- _Work to complete_
1. Translate this sentence from the passage on the parties' financial circumstances into Spanish: "Neither party lives in accommodation encumbered by mortgage."
2. According to the passage on the parties' financial circumstances, how much must the employed child of the Respondent's wife earn before being expected to contribute to the household?
3. Carry the passage on the parties' financial circumstances further, picking up after its final heading.

Start Quoted passage

The income, property and financial resources of the parties and their capacity to participate in gainful employment.

  1. Mr Dillon is certainly able to participate in gainful employment and is at present. The income, property and resources of each party in this case is beneficial in that each has been in a position to rehouse themselves, or to remain in housing, and without any appreciable ongoing cost. Neither party lives in accommodation encumbered by mortgage.

  2. Whether either party has the care or control of a child under 18, is not relevant.

The commitments of each party to support themselves or any other person or child that they have a duty to maintain.

  1. It was asserted in Mr Dillon’s case that he has an obligation and a commitment to support not only himself but his household, comprising his wife and her two adult children.

  2. The difficulty with that submission, however, is that Mr Dillon has no legal obligation to maintain any of those persons. Mr Dillon’s present wife is perfectly capable of obtaining paid employment and has recently completed a qualification to do so. Mr Dillon’s wife’s evidence is that she wishes to return to [omitted], her country of origin, to undertake what would appear to be charitable or community-based employment and to give back to her community of origin. That is an admirable cause. However, if she were to remain in Australia, she is now qualified as a [omitted] and able to obtain employment as such.

  3. One of the children of the Respondent’s wife is in paid employment; although her evidence was that until he is earning more than $500 net per week that he is not expected to contribute to the household. That is, of course, more than Ms Dillon is earning and yet she is required to maintain herself. Neither party, in any event, has any legal duty to maintain any person other than themselves.

The eligibility of either party to receive a pension or other entitlement, including by way of superannuation.

End Quoted passage
Start Given information

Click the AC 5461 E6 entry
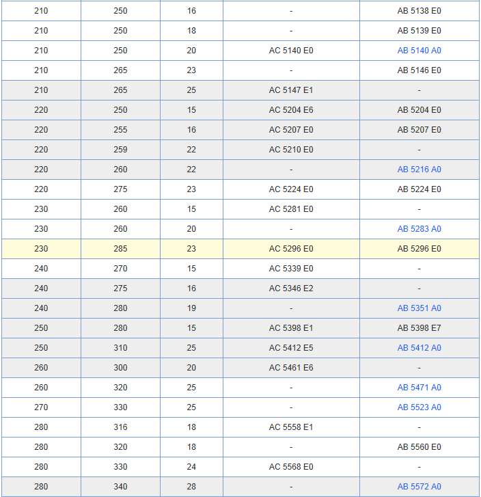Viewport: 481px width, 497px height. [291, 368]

End Given information
Start Given information

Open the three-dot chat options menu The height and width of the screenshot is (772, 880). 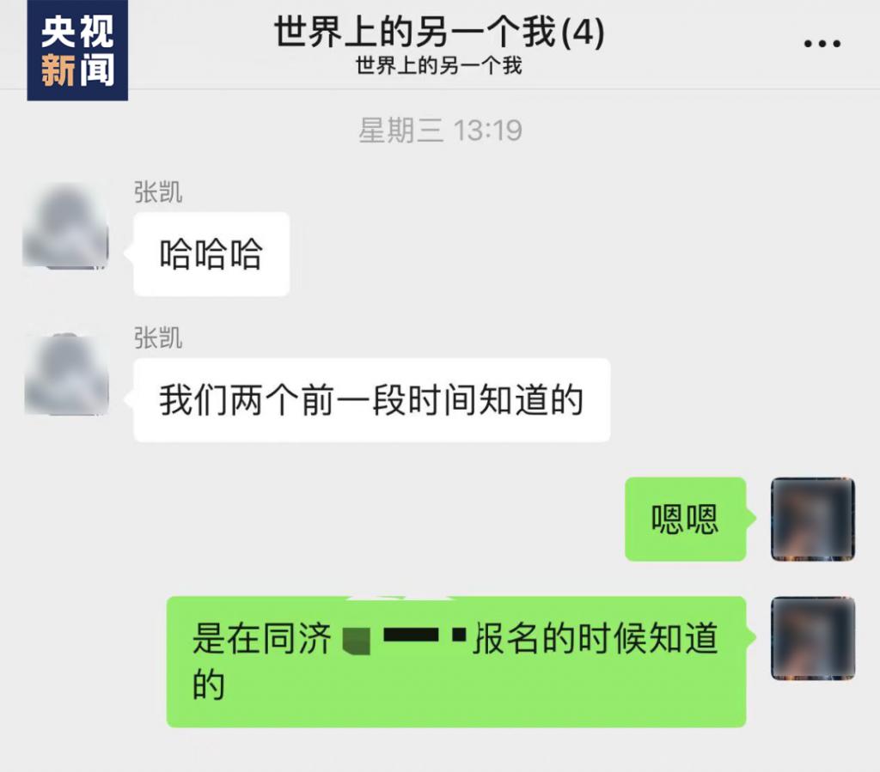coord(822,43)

End Given information
Start Given information

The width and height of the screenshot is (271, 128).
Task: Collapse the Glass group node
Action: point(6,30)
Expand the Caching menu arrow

End Given information

- _Expected outputs_
1. Ninguna de las partes vive en una vivienda gravada con una hipoteca.

2. More than $500 net per week.

3.
  1. Ms Dillon is in receipt of Centrelink benefits at present, as well as receiving, by way of Court order, one half of the nett amount (it being the subject of some controversy as to deductions for the benefit of


    Mr Dillon prior the pension payment being split) of the pension received by Mr Dillon from the defined benefit fund.

  2. Mr Dillon receives the remaining half, as well as income from employment as a contractor with [T].

  3. Each of the parties will on retirement be entitled to receive some form of Centrelink, possibly of comparable value; although, as Mr Dillon is married, it may be that his entitlement is reduced or dispensed with. 

  4. Each of the parties, absent any order by this Court, will have a superannuation entitlement, although, Ms Dillon’s will be modest at the very least. Mr Dillon would, on his proposal, otherwise retain the benefit of the some $700 per week, or $1400 per fortnight, from the defined benefit fund in payment phase of which he is a member.

Where the parties have separated, a standard of living that in all the circumstances is reasonable:

  1. Whilst neither party made specific submissions with respect to this factor and although I am very grateful to Counsel and each of them for the submissions that they have made, this would appear to be the substratum of the dispute and issue between these parties.

  2. It is often described, and indeed in the explanatory memorandum leading to the introduction of superannuation-splitting provisions within the Family Law Act it was so described, that there is historical and economic disadvantage to a parent within a marriage who has absented themselves from paid employment to make, as Ms Dillon has, the majority homemaker and parent contribution whilst the other parent has continued in paid employment, being, as it were, the breadwinner and accumulating, as it were, the nest egg for retirement.

  3. The standard of living that each of these parties presently maintain is comparable, although it would appear to clearly favour Mr Dillon. He has the benefit not only of financial companionship but emotional companionship, and he has pursued this path to his own advantage. He is entitled to do so and nothing turns upon that. However, Mr Dillon is in a position whereby he has been able to rehouse himself in a perfectly new home, which one would hope is not requiring him any significant maintenance or improvement, with not only a new partner but, in effect, family, and to be able to maintain himself through both wages, earnings and contract payments, as well as that which is received by him from his superannuation pension.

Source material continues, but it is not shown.